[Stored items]
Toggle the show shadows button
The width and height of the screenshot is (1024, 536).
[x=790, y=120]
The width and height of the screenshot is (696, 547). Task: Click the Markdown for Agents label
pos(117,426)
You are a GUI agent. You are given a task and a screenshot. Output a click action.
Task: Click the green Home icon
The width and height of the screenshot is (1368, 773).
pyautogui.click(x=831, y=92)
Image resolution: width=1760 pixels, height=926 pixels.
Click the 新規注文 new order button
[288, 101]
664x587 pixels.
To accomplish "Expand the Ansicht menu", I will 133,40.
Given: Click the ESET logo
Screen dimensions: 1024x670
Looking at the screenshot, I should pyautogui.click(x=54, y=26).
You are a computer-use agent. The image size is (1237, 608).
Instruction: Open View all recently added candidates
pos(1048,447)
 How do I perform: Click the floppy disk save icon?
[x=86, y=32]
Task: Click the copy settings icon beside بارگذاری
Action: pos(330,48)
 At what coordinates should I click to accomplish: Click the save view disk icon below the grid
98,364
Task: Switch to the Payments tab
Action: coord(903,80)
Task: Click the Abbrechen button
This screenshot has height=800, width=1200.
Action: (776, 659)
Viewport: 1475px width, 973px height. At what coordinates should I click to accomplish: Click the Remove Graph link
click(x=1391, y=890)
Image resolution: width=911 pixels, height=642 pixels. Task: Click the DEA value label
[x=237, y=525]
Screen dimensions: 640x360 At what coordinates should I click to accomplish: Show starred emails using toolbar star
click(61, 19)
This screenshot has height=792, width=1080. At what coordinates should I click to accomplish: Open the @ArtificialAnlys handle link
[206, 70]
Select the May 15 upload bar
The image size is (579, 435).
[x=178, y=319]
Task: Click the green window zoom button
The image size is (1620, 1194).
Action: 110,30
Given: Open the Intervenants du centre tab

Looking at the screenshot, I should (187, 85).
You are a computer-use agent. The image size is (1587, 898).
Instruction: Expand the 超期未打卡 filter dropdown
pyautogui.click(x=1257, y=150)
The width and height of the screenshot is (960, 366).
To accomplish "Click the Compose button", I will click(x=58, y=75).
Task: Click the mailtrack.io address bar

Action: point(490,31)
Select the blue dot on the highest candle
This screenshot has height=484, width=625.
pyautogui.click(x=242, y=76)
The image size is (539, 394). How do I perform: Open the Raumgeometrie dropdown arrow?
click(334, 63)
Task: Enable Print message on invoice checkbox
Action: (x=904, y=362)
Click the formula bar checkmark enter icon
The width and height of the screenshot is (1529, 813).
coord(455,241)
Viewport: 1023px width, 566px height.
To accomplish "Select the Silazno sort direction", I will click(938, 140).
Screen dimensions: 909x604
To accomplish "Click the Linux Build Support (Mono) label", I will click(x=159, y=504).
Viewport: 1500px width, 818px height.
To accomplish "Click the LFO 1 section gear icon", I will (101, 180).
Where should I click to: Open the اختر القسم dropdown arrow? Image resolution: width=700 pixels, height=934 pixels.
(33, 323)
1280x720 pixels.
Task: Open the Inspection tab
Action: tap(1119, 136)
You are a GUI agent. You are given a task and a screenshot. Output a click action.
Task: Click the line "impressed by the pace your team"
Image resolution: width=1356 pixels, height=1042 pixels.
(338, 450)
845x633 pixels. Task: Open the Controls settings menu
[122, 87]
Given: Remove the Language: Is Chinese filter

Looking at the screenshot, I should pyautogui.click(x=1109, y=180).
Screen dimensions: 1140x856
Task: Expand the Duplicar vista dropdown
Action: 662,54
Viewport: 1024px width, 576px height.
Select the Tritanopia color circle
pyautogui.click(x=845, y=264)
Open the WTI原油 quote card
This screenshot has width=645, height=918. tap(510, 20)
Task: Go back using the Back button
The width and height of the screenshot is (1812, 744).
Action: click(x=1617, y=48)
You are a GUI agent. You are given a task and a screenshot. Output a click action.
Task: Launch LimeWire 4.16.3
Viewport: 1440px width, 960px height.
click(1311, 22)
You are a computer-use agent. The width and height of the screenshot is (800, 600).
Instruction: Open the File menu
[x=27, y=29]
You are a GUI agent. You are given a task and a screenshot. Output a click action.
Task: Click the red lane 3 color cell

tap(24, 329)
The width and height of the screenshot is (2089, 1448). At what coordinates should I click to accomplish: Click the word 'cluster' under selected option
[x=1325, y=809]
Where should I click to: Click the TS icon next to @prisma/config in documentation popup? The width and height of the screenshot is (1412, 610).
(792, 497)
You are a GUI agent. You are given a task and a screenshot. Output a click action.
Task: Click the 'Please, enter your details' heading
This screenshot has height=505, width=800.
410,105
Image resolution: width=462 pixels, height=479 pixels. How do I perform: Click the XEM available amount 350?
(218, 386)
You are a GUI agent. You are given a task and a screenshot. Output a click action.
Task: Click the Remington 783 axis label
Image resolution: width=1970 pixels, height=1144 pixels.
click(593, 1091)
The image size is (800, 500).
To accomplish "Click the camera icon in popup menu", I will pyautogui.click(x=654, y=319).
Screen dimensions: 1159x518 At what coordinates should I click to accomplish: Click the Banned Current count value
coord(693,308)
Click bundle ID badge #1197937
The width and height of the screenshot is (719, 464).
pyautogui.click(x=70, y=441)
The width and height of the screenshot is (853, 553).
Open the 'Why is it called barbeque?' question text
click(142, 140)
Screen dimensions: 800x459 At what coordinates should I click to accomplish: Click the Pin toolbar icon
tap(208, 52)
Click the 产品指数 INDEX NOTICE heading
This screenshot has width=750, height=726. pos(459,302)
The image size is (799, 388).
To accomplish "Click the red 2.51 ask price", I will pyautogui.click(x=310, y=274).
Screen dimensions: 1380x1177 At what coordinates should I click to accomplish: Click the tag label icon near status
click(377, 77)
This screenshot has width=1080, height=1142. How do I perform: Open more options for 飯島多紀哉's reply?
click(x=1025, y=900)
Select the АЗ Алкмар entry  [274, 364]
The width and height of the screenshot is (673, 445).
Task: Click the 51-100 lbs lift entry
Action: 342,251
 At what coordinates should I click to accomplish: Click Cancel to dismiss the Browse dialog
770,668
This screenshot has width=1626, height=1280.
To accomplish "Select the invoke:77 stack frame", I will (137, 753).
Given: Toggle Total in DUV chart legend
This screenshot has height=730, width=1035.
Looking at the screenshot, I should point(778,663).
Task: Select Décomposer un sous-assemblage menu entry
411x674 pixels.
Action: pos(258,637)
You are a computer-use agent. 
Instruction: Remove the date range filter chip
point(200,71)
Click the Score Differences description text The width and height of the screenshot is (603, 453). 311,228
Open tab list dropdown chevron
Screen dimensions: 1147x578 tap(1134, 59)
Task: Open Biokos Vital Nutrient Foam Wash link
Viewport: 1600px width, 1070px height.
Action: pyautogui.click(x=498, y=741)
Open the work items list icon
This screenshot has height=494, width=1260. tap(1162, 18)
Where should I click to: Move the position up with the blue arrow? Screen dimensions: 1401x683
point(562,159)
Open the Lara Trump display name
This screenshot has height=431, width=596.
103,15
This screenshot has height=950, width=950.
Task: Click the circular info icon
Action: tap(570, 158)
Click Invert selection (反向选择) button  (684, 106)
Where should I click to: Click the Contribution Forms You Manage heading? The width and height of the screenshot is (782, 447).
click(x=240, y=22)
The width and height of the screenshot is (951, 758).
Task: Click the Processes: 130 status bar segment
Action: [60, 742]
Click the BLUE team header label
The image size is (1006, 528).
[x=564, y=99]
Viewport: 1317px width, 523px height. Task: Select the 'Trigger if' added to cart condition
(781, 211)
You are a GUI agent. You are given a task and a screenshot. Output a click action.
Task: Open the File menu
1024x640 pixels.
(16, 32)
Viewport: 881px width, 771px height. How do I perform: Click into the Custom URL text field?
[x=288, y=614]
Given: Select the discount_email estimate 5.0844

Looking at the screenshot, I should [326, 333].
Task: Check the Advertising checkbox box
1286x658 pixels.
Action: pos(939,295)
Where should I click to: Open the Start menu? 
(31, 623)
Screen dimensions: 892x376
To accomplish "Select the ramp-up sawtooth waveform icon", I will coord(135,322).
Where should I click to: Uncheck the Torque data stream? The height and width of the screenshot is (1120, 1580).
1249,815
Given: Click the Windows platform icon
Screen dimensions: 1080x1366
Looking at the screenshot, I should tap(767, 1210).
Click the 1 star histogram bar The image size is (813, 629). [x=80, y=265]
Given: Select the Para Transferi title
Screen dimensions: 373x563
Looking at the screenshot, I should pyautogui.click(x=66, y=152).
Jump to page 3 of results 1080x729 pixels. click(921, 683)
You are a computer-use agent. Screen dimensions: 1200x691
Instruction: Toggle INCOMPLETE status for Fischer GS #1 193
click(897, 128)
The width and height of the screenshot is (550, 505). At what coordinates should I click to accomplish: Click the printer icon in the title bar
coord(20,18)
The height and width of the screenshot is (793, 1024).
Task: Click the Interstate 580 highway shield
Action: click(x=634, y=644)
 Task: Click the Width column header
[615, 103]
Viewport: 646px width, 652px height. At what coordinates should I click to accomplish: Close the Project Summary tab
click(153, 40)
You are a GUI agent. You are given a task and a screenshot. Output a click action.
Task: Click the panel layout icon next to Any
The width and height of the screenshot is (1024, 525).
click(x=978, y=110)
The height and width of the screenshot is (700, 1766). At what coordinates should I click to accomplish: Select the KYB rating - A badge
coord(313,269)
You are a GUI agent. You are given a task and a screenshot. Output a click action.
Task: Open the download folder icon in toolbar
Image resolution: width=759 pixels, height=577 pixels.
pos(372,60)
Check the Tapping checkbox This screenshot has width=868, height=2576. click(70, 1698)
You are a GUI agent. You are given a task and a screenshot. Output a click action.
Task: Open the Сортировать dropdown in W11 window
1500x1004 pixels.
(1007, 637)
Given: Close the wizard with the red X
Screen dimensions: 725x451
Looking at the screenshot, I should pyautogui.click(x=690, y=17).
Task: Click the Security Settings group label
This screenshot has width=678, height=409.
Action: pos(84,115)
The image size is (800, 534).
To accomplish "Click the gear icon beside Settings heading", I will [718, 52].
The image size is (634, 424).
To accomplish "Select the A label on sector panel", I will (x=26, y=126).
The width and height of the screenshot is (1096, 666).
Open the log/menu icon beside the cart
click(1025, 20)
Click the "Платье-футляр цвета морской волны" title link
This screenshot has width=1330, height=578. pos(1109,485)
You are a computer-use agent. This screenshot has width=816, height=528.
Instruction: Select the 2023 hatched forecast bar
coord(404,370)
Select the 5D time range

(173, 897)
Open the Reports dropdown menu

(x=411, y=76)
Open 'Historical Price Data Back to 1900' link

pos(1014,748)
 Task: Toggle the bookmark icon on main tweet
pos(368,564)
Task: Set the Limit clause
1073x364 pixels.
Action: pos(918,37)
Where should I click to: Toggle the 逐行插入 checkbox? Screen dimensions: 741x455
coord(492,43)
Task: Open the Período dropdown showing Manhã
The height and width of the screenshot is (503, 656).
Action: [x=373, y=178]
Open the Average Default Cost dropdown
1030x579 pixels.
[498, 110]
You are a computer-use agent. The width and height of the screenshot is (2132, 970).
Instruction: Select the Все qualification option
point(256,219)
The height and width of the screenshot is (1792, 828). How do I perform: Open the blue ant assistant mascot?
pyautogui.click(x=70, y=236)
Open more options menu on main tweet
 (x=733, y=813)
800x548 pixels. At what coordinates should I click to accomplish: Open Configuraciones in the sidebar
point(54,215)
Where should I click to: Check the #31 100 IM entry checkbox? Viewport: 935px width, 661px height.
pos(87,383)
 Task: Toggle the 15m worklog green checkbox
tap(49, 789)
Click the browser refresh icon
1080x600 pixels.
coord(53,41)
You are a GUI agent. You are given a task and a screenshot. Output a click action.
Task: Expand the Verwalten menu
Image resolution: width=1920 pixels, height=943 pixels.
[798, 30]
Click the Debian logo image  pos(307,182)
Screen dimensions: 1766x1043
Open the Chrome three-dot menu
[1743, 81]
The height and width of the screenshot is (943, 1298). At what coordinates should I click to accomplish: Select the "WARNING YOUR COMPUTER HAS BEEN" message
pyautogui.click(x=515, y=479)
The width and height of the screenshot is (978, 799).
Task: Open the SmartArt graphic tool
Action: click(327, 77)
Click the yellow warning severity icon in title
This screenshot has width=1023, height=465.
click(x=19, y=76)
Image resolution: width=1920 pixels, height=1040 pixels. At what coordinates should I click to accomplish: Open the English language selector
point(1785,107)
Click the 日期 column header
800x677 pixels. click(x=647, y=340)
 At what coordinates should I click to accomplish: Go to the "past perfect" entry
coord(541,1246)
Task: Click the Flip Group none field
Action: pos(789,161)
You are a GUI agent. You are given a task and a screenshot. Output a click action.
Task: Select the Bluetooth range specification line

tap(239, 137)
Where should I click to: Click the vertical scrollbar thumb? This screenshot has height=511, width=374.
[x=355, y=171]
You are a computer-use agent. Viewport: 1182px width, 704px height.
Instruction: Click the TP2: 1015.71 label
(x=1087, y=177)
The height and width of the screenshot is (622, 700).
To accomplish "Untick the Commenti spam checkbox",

§ Prompt:
What lines above mention "gear"? Copy each one.

§ Solved exercise:
To accomplish "Click the LFO 1 section gear icon", I will (101, 180).
To accomplish "Click the gear icon beside Settings heading", I will [718, 52].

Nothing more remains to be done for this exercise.